Hasta hace pocas semanas seguía aferrado a la fantasía estéril de una eventual reelección; hoy debe adaptarse a la incomodidad de un “pato rengo” sin futuro ni destino, con eternos 15 meses por delante en los que deberá definir (algo muy difícil para él) qué legado tendrá su corto liderazgo presidencial. Puede caer en la tentación de buscar alguna “terapia ocupacional” como la política exterior. En ese plano, si consultara con el colombiano Ernesto Samper, uno de los impulsores del Grupo de Puebla, podría entender los sinsabores que enfrentan los presidentes desacreditados. Algunos lo imaginan en interminables y evasivas guitarreadas en el chalet contiguo a su residencia en Olivos, grabando temas con el gran Gustavo Santaolalla o ensayando coros con su admirado Litto Nebbia. A juzgar por la calidad de la mayoría de las decisiones que tomó hasta la fecha, tal vez no sea una alternativa tan ingrata en lo personal, en especial porque derivaría en daños acotados para el conjunto de la sociedad.
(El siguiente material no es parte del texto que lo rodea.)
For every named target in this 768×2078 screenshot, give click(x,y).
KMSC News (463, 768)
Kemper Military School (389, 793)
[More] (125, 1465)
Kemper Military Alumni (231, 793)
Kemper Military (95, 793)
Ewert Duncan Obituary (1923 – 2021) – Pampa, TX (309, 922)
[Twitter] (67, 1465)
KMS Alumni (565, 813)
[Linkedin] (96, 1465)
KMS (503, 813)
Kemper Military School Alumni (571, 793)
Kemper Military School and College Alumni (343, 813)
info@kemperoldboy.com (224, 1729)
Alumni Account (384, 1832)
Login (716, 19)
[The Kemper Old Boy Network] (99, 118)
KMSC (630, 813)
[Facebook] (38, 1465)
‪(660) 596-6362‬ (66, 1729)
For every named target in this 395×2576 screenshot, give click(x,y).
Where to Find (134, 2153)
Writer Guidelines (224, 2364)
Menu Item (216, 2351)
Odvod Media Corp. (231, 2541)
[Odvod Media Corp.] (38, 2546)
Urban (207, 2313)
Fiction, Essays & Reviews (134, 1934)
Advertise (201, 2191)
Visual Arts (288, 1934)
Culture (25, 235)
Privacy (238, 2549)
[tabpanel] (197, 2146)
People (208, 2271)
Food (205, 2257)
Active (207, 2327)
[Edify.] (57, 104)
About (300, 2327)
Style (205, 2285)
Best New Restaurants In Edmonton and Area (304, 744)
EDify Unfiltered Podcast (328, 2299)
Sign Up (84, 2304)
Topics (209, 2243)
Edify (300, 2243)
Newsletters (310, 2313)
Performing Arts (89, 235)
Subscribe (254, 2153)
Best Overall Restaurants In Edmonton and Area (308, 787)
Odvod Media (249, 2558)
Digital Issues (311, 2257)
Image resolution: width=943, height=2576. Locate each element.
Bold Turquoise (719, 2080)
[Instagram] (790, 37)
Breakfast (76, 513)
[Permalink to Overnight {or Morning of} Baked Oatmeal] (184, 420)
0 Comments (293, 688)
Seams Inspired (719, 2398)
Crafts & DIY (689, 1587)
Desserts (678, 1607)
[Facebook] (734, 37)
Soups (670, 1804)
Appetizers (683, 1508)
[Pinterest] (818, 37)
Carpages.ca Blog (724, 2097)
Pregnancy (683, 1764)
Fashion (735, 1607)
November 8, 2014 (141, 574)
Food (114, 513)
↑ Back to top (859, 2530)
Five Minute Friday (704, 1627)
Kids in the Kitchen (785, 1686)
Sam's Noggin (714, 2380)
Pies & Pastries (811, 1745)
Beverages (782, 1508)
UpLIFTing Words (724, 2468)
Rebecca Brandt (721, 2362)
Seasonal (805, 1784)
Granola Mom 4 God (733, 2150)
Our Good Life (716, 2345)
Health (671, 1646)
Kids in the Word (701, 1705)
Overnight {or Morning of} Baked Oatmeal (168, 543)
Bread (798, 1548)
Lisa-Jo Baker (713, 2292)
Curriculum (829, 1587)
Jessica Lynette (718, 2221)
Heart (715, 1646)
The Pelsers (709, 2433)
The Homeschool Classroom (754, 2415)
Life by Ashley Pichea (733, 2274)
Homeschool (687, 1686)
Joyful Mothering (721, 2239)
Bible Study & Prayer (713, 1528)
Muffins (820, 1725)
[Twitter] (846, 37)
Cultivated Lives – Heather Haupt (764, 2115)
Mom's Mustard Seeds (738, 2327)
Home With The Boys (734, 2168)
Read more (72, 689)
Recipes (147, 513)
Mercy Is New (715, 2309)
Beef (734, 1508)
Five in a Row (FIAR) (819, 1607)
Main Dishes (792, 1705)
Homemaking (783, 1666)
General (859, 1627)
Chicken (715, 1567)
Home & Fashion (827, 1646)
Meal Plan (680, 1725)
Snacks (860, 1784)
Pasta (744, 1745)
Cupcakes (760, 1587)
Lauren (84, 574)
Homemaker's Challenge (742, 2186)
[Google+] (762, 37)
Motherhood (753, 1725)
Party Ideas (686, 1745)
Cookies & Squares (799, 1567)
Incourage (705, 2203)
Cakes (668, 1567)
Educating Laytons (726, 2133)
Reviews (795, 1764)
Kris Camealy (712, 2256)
Podría dedicarse a otras tareas más valiosas que, con el tiempo, hasta le otorgarían algún reconocimiento. Su gestión carece de logros tangibles, pero al menos hasta ahora no se detectó ningún escándalo de corrupción de los que nos tienen acostumbrados los gobiernos kirchneristas. Alberto Fernández podría aprovechar este atributo para mandar al Congreso un paquete de reformas orientadas a mejorar la calidad institucional en materia de transparencia. Eso no borrará la mancha que significa que tanto la Oficina Anticorrupción como la Unidad de Información Financiera se abstuvieran de continuar colaborando con la Justicia en las investigaciones en las que está involucrada CFK. Pero haría un aporte significativo hacia adelante.
Otra opción sería avanzar en serio en la agenda de cambio climático y definir una nueva institucionalidad para regular las transiciones entre gobiernos, para facilitar la continuidad en la gestión de los asuntos públicos más importantes y un manejo fluido de la información crítica. Para alcanzar esos consensos básicos que esas iniciativas requieren, el espacio óptimo parece ser el Consejo Económico y Social, que de paso se pondría en valor luego de la invisibilidad en la que quedó por el fárrago de la crisis y la ausencia de una estrategia política y comunicacional adecuada.
Fernández aún cuenta con la posibilidad de moldear la manera en la que será recordado. Tiene mucho tiempo para perder, pero poco para lograrlo.